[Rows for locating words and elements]
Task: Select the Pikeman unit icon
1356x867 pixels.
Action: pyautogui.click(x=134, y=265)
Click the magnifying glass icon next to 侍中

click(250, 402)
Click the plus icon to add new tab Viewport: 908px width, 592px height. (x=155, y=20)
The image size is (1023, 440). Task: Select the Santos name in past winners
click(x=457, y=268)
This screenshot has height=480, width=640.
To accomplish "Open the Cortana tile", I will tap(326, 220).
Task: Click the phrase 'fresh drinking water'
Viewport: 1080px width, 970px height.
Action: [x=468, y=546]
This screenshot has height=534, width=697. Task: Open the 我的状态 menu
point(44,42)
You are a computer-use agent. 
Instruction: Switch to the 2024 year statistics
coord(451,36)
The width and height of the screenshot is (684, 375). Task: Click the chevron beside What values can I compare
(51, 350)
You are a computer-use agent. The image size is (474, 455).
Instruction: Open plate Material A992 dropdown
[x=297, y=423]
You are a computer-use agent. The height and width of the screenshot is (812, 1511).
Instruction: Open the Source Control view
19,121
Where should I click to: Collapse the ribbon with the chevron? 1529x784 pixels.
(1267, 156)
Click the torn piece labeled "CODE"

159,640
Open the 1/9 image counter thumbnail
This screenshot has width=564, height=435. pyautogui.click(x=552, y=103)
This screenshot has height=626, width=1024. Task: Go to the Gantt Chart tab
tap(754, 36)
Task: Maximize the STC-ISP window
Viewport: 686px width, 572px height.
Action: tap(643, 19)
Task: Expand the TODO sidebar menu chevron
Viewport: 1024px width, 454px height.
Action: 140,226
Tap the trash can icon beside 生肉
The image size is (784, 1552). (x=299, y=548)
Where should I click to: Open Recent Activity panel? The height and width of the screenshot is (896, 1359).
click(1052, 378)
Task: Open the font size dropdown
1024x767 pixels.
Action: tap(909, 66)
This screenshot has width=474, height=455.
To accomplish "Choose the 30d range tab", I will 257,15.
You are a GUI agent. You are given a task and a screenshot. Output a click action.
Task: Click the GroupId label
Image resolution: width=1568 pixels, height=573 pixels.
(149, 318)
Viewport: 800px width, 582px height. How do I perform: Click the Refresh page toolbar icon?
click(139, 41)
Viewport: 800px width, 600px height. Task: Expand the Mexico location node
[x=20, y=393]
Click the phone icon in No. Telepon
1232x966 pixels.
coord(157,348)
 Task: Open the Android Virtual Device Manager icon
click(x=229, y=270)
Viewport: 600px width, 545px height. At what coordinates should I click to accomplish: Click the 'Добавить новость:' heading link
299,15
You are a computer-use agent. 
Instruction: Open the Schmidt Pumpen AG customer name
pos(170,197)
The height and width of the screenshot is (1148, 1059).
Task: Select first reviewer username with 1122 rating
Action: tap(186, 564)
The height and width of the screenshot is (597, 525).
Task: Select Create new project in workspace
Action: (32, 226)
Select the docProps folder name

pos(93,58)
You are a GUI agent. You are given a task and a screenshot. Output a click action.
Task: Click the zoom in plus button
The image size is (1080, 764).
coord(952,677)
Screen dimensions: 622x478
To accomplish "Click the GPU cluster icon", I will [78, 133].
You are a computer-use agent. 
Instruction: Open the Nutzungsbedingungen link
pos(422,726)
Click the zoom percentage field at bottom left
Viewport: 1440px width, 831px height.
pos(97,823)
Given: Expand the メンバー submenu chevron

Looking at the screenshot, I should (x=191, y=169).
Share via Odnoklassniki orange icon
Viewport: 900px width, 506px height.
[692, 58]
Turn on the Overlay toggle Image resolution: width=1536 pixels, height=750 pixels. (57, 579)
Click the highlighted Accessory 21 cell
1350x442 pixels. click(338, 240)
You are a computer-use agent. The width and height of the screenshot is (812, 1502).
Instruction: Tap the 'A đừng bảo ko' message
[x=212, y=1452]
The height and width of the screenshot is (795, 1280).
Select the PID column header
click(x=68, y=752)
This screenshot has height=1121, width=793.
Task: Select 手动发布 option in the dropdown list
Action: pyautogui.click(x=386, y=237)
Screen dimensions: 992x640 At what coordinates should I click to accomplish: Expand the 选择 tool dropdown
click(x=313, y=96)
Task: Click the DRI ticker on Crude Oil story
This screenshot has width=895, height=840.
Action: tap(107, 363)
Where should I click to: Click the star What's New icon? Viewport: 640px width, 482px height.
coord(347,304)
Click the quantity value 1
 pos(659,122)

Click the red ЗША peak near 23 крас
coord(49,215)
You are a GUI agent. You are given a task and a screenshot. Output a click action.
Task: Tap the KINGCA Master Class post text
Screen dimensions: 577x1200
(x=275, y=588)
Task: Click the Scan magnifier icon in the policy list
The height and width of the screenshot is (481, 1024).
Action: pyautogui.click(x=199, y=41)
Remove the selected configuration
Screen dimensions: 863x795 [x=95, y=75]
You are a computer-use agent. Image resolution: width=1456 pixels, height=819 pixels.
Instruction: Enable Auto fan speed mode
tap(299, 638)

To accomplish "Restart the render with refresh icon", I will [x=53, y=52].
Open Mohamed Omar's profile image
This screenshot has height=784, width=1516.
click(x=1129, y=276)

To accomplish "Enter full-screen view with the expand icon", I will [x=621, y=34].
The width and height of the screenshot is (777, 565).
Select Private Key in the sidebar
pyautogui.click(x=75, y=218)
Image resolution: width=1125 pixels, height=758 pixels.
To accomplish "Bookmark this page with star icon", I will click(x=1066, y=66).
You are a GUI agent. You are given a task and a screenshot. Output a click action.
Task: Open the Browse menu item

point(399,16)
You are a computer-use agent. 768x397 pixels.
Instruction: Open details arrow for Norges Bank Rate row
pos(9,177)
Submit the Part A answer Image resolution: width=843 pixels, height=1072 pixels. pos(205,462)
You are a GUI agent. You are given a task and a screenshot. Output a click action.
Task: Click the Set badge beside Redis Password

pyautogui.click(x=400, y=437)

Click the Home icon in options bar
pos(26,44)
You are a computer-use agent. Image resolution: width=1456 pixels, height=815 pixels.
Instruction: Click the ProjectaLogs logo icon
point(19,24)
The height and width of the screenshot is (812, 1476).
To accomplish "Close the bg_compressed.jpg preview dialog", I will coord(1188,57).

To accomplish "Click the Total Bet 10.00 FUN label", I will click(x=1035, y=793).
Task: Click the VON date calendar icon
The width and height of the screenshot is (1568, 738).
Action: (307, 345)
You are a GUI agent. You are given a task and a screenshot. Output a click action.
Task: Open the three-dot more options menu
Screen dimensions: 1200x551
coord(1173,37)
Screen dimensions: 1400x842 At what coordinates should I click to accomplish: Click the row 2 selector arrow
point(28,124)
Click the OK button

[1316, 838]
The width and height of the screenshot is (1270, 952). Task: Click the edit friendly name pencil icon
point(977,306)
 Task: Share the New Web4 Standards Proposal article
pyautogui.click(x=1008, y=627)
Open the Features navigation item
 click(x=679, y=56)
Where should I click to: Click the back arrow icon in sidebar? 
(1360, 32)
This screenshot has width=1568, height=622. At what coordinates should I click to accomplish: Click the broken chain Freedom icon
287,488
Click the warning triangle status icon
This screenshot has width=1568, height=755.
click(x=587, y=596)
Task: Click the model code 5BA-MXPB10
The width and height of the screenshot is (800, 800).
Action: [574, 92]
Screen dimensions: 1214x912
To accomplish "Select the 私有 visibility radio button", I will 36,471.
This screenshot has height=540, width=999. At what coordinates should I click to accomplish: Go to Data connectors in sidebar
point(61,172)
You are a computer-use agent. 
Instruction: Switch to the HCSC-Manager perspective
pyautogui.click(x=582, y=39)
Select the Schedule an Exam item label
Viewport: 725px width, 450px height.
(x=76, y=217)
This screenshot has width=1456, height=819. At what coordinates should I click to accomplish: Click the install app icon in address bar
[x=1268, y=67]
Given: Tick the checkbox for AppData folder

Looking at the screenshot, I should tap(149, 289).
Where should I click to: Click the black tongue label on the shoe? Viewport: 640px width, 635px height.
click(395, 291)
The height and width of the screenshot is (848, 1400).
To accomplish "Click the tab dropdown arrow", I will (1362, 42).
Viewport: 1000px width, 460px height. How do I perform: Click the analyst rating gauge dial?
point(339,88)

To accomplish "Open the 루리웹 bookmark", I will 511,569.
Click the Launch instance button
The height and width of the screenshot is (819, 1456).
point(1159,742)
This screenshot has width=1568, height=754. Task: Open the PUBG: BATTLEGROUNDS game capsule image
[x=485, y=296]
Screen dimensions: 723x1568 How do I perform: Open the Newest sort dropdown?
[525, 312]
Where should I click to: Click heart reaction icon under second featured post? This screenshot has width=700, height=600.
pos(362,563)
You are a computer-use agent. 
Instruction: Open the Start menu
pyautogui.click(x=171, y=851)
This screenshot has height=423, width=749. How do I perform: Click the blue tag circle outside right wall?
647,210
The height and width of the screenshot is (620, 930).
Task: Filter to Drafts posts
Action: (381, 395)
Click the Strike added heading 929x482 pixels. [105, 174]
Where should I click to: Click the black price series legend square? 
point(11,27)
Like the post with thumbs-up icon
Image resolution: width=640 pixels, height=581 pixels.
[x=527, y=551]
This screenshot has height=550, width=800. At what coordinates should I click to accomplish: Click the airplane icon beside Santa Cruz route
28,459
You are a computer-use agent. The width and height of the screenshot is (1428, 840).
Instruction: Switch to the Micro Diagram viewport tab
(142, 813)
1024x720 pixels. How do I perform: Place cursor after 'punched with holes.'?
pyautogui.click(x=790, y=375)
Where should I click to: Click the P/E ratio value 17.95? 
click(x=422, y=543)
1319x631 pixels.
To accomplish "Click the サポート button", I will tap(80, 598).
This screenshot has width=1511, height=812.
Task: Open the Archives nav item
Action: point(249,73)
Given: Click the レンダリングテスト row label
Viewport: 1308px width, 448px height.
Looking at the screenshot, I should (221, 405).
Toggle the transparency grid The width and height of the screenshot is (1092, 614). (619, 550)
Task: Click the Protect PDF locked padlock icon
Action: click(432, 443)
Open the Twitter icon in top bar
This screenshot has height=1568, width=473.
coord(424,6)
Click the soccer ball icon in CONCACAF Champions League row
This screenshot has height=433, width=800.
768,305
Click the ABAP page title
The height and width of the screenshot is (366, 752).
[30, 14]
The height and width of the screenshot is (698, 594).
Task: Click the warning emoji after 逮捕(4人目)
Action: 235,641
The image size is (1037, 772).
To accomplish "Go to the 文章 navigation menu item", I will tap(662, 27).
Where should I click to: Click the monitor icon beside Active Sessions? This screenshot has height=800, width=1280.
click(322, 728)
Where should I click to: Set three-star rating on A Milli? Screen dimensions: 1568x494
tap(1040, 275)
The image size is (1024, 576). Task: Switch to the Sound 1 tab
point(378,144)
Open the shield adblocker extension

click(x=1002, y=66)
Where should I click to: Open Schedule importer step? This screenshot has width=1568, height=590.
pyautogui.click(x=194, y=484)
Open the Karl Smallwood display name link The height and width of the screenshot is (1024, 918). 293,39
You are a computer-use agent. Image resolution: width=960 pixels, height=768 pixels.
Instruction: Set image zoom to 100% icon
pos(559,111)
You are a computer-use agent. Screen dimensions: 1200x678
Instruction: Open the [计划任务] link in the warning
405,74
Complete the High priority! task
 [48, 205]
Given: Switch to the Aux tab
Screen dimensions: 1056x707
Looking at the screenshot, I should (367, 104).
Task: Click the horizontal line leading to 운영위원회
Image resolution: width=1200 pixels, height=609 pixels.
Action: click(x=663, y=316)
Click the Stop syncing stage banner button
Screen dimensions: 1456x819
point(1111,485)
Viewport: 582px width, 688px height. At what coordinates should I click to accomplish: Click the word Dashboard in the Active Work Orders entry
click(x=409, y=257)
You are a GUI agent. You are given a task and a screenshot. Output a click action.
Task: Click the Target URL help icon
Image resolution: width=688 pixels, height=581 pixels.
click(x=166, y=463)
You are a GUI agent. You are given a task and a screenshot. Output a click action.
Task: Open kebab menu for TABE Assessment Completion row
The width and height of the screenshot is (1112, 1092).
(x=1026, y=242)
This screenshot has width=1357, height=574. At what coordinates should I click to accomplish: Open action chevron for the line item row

#### [THE TASK]
Update the part of the rows that opens with the line containing "Click the Stop syncing stage banner button" and closes with the last row, changing "kebab menu" to "overflow menu" and leaving everything else the same. Give back only those lines.

#### [REPLY TO THE EXERCISE]
Click the Stop syncing stage banner button
Screen dimensions: 1456x819
point(1111,485)
Viewport: 582px width, 688px height. At what coordinates should I click to accomplish: Click the word Dashboard in the Active Work Orders entry
click(x=409, y=257)
You are a GUI agent. You are given a task and a screenshot. Output a click action.
Task: Click the Target URL help icon
Image resolution: width=688 pixels, height=581 pixels.
click(x=166, y=463)
You are a GUI agent. You are given a task and a screenshot. Output a click action.
Task: Open overflow menu for TABE Assessment Completion row
The width and height of the screenshot is (1112, 1092).
(x=1026, y=242)
This screenshot has width=1357, height=574. At what coordinates should I click to accomplish: Open action chevron for the line item row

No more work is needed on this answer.